Former SDI and shuttle astronaut Gary Payton, now deputy undersecretary of the Air Force for space programs compared DC-X to what is now know as Operationally Responsive Space. Payton was also NASA's deputy associate administrator for space transportation technology where he initiated, planned and lead the Reusable Launch Vehicle technology demonstration program which included the DC-XA flight test project. “The military needs short noticed, quick response, easy changes to the launch vehicle's ascent guidance in order to reconstitute lost space assets – sounds like it fits some of the things we were doing in DC-X.” Parts of the DC-X program are finding their way into the Operationally Responsive Space.

Well, that's Mr. David's article pretty much. Too much information to actually try to summarize although I probably could have if I really tried. I pretty much quoted the entire article because I really believed in the whole concept behind DC-X. In fact, when speaking with friends, I would refer to this vehicle as the “First Dropship.” For those of you who have ever played the game Battletech, you will know what that means. Those of you who have not – Battletech is a game set in the 31st century and the Inner Sphere is always at war with one another. Jumpships travel between start systems. They carry Dropships. A Dropship is a huge vessel capable of transporting several military vehicles known as BattleMechs, giant, robot like in appearance; they each have as much or more firepower than a 20th century tank platoon.

But, getting back to the DC-X. The U.S. Government is now stuck with Orion.

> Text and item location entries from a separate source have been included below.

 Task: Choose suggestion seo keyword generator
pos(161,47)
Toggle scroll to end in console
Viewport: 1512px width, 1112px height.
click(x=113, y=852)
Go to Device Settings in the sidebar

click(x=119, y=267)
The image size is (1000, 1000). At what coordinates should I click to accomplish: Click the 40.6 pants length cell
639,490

They got their blinders on and cannot think of something else to do. Not that Congress would provide the funding anyway. It is going to take some future Virign Galactic/Scale Composites or some other company partnership to get Boeing off it's rear end and create the DC-X2 – the second generation.

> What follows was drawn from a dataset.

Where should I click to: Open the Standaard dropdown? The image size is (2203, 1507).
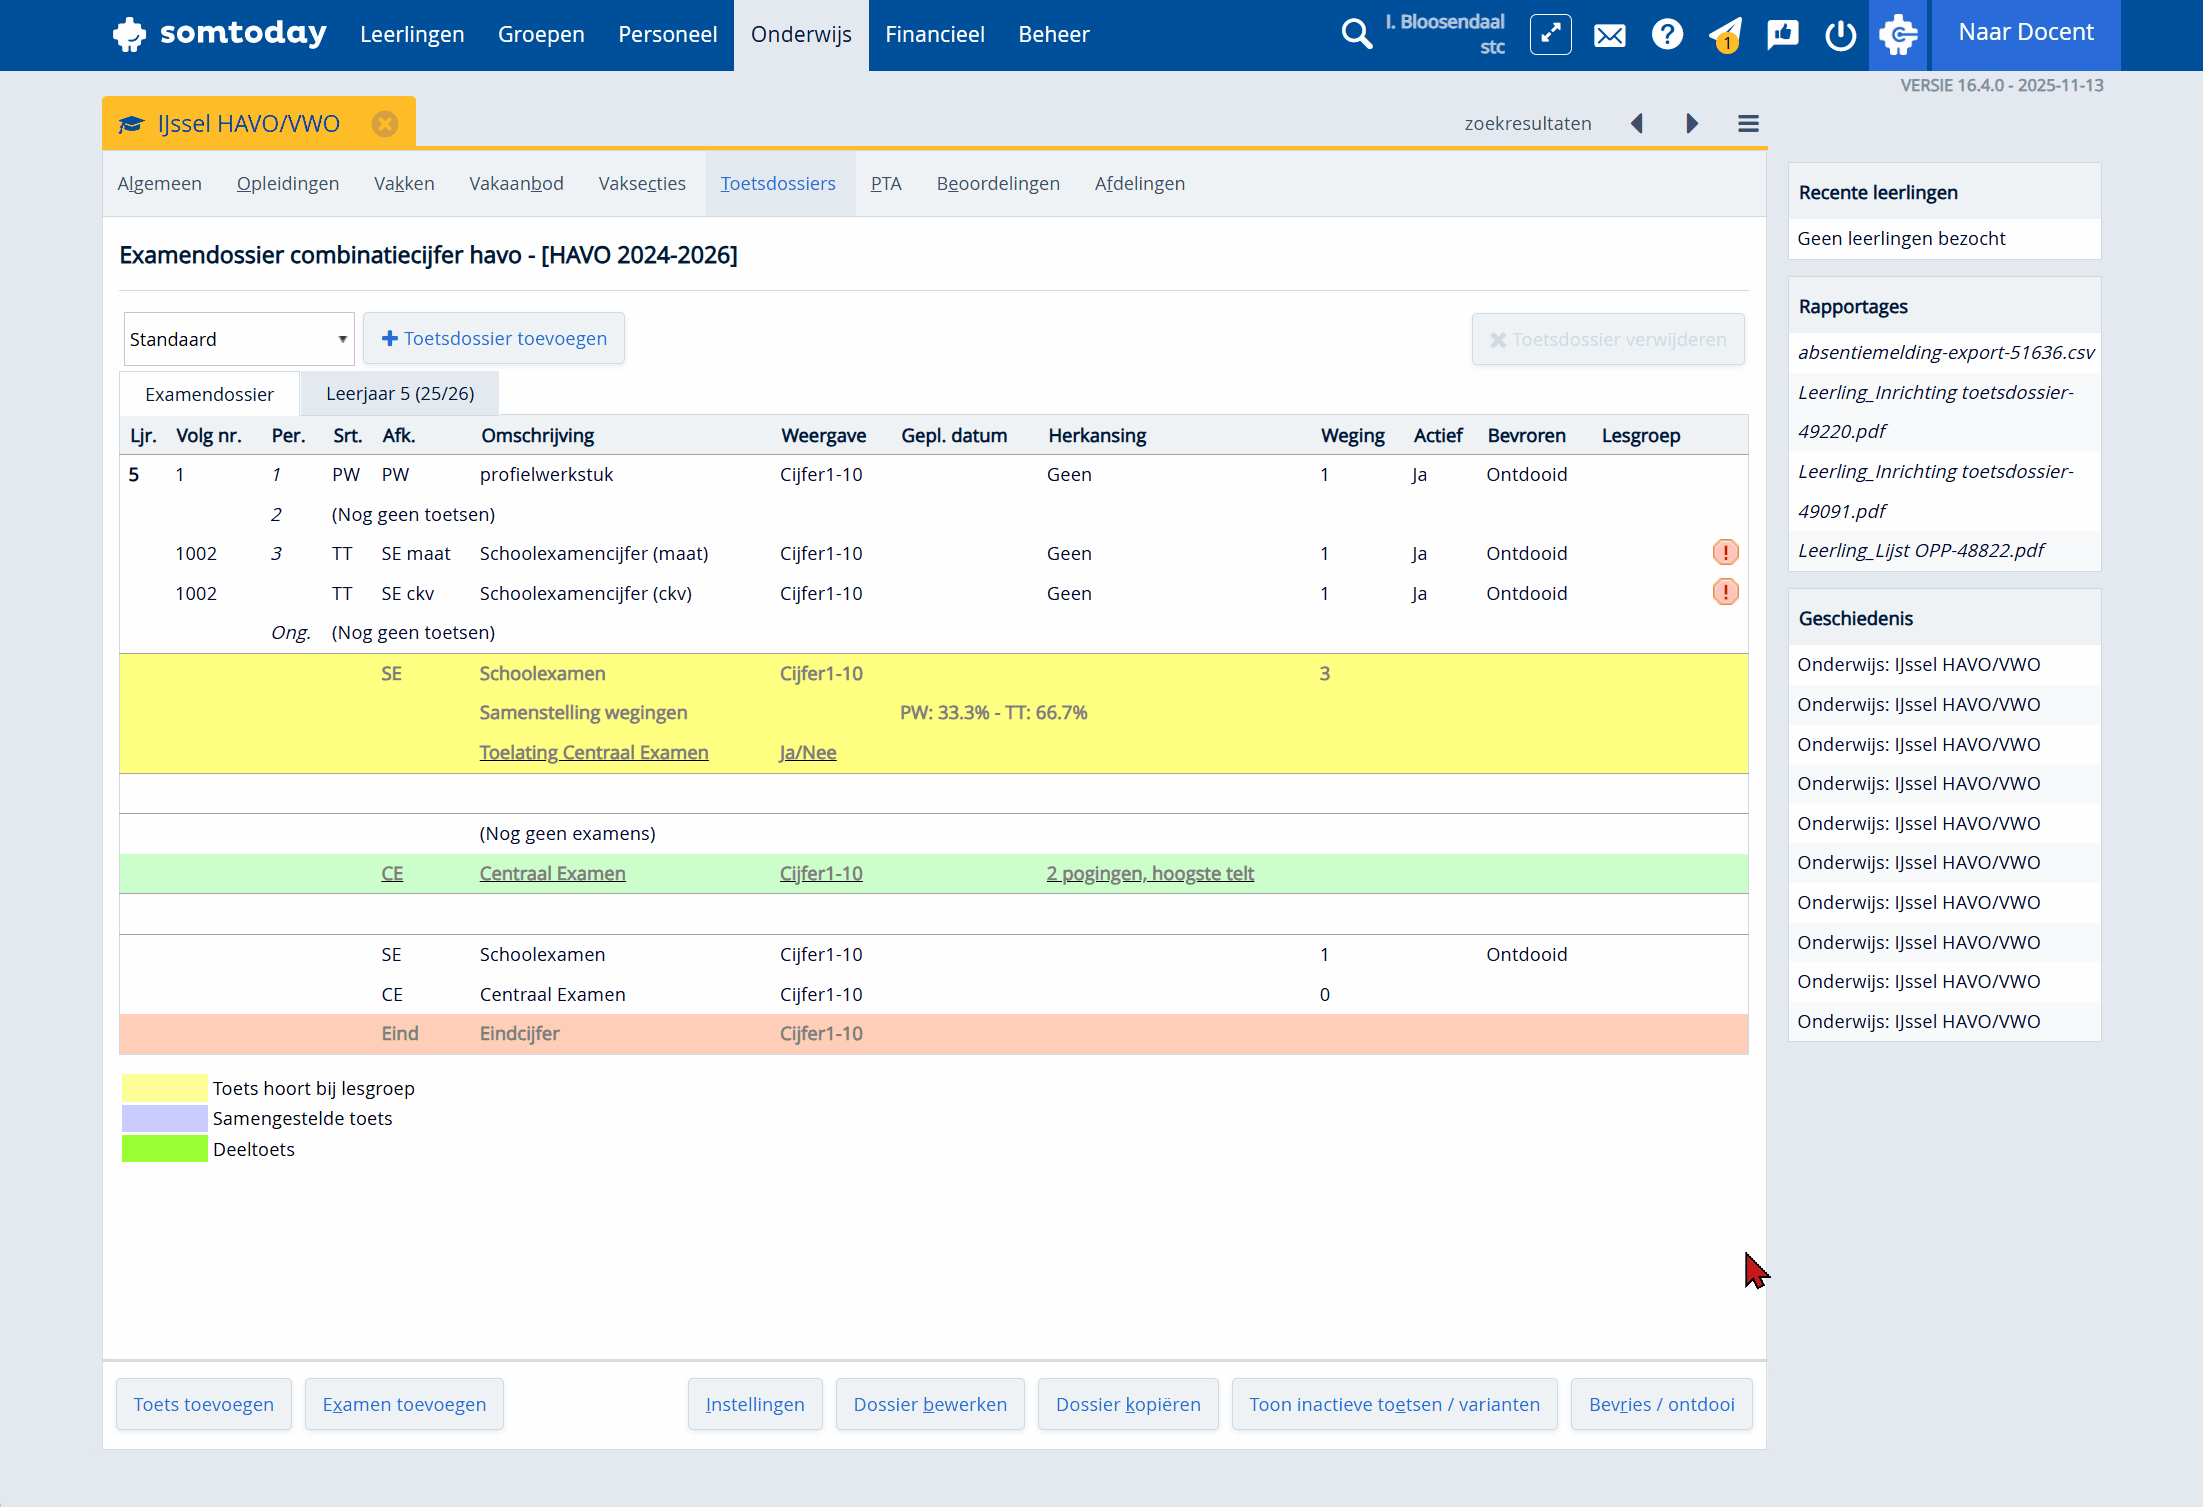point(238,339)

Finally, I don't know if anybody else thought of this but, the DC-X could form the core element for a future Mars Lander. Maybe I can live long enough to witness the DC-X Phoenix class dropships traveling to Mars. I hope that it could be true.


(Ref. Space.com. September 1, 2008 “DC-X Honored for Its Contributions, Potential.” by Leonard David, Special Correspondent for Space.com. Dateline was Alamogordo, NM.).